The Dutch economy is doing well in terms of the EU Commission indexes and in terms of the Markit manufacturing PMI. Imports and exports in and out of the Dutch economy are still growing, but growth is gradually slowing to single digits.

The Dutch consumer is not abnormal
There is a sense in the indicators that conditions are better than what we see in retail sales, but it's not just a case of 'indicators' being out of sync with more traditional reports that actually survey firms and assess the precise value of their contribution to growth, as even Dutch industrial output has remain strong. Still, the recent volatility in consumption and the weakness in retail sales remain as missing elements to a truly strong picture. Topical retail sales reports in the EMU, Germany and the U.K. all have recently weakened. So far, this is the same kind of troubling recovery that it has been for a while. It is one in which output measures are relatively strong and where consumption measures continue to show lethargy, weakness or simply failure to keep pace with output growth. That is something to be concerned about since everything that is made and sold has to be sold to someone. And capital spending will only take you so far.

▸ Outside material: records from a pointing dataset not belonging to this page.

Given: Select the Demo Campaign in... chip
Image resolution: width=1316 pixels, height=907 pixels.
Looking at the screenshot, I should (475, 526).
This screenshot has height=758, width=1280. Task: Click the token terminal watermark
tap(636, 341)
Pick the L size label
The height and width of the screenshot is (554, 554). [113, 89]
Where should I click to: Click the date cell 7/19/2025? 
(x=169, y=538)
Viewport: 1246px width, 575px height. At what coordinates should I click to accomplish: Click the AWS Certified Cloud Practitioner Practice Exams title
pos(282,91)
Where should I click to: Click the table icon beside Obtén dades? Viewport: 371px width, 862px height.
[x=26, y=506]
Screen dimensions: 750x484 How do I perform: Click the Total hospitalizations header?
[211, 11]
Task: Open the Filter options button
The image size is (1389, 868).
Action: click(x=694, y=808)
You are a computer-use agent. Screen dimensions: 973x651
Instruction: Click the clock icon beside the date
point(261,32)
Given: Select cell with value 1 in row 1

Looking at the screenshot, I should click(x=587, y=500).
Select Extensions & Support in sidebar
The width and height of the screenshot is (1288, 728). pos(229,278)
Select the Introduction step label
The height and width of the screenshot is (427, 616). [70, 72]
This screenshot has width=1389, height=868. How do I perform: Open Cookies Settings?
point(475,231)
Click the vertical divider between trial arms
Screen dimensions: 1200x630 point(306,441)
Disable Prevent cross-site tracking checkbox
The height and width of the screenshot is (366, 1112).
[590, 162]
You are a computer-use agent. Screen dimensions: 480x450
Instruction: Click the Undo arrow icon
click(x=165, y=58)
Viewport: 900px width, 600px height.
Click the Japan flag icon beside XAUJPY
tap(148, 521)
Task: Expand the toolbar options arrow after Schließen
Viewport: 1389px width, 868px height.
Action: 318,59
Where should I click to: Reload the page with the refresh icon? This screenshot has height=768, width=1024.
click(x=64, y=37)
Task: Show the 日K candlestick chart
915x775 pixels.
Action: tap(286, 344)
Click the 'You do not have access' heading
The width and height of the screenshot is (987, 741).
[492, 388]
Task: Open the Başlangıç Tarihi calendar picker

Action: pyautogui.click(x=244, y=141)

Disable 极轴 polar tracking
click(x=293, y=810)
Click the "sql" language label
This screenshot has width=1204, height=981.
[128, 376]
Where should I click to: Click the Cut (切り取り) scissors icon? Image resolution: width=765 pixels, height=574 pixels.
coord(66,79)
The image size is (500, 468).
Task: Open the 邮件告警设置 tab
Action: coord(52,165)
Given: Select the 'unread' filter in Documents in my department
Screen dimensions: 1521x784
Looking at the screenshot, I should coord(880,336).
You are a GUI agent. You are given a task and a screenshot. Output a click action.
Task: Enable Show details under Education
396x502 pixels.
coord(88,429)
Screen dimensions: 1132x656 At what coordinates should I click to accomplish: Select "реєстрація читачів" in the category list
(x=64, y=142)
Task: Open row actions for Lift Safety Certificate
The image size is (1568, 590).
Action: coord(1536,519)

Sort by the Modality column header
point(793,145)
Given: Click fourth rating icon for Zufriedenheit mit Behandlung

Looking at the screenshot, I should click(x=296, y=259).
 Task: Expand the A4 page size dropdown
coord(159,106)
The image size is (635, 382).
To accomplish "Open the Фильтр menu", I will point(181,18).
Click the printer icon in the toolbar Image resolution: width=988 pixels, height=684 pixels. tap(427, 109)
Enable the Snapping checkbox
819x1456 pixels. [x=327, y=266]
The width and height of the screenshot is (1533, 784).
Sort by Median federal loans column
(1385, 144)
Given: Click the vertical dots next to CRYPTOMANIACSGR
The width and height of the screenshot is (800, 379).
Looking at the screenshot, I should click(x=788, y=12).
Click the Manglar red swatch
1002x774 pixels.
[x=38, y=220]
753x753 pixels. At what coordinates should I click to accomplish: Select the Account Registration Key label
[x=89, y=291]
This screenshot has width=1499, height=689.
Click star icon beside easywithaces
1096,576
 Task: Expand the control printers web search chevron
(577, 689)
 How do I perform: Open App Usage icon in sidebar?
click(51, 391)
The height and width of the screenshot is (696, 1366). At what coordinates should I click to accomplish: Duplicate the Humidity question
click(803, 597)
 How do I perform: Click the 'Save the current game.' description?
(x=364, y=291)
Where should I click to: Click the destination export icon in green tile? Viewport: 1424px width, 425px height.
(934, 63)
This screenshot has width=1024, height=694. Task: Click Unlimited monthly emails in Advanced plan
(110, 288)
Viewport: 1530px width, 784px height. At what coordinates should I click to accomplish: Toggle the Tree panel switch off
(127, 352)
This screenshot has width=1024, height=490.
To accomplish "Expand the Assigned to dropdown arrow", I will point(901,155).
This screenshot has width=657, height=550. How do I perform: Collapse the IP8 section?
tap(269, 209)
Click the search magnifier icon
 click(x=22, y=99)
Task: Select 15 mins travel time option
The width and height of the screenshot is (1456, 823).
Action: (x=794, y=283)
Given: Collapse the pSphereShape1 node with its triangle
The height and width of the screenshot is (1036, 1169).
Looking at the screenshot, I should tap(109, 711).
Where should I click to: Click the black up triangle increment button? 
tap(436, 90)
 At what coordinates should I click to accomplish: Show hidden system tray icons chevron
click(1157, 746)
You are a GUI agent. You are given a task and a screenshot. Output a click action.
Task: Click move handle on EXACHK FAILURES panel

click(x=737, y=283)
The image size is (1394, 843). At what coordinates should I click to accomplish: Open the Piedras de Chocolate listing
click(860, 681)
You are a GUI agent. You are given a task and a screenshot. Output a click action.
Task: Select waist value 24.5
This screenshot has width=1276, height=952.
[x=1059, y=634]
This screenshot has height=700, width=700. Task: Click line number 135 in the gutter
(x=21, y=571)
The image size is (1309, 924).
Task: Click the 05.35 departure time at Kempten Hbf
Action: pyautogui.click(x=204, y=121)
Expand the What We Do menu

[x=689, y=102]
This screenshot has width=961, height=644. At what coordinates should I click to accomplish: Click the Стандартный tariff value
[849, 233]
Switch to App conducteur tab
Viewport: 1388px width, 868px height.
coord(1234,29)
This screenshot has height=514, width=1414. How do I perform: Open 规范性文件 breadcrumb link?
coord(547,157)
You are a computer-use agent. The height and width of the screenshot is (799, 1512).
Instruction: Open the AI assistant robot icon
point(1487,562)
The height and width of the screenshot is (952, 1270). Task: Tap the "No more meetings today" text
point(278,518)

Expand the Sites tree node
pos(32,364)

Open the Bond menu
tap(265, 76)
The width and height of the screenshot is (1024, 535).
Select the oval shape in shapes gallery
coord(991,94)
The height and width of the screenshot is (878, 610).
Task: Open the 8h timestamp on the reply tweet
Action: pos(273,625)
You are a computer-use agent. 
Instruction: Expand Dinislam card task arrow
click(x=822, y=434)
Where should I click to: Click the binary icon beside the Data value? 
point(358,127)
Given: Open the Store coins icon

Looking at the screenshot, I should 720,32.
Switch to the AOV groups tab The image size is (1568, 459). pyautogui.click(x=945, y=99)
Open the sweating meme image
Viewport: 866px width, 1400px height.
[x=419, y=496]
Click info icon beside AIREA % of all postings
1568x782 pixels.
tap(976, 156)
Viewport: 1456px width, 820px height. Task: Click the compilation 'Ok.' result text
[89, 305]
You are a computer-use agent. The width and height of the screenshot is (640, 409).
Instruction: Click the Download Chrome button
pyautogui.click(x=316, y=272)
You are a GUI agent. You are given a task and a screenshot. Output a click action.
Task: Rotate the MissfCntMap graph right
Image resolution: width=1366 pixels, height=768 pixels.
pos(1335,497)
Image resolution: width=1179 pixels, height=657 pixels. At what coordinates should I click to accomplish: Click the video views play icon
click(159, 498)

Beyond the Dutch and Europe
In Europe conditions are further handicapped by constraints on the government through Maastricht debt and deficit parameters. The U.S. has no such rules (although it had some such guidelines that it has chosen to blow up) and we are about to see if the U.S. is going to let the dogs out and allow fiscal policy to run rampant after a period of some restraint. Even though the U.S. has showed some fiscal restraint in recent years (apart from the adoption of fiscal stimulus when mired in the Great Recession), it has failed to deal with its off balance sheet liabilities. What the Trump Administration is proposing for infrastructure spending coupled with the recently adopted Democrat-Republican debt deal that kept the government open has put the U.S. economy on a much more dangerous long-term fiscal course. It's no wonder markets are getting unsettled. The government has also raided the balance sheet at the Fed. You don't even need to look at market instability to begin to recognize how dangerous the times have become. And Fed officials want to claim that their outlook is unchanged by the market volatility. Maybe they need to more broadly scan the horizon. If the U.S. goes to fiscal excess and has to clamp down, the global repercussions will be much worse than those transmitted from Europe when Maastricht rules were suddenly and forcefully observed.

It is not a good time to be drawn into optimism by the boastful government officials or by a new willingness to skate closer the edge of a debt disaster. With a new finance minister in Germany, the application of German vigilance in Europe might be reduced as well. Central banks still are not getting traction to reach their inflation goals. But that is not to say that conditions can't change. It is only true that such a period of change is not underway yet. But even in the absence of rampant consumer spending, the government itself can provide all the fuel you need to set an economic wildfire if the rest of government will let it. Markets seem to sense the cusp of change and fear it. China remains in full reflation still being led by great debt creation. The U.S. is threatening to join it. The risk to inflation does not come from the labor market, believe me. But that doesn't mean that it isn't growing. Fiscal policy is the new bogeyman.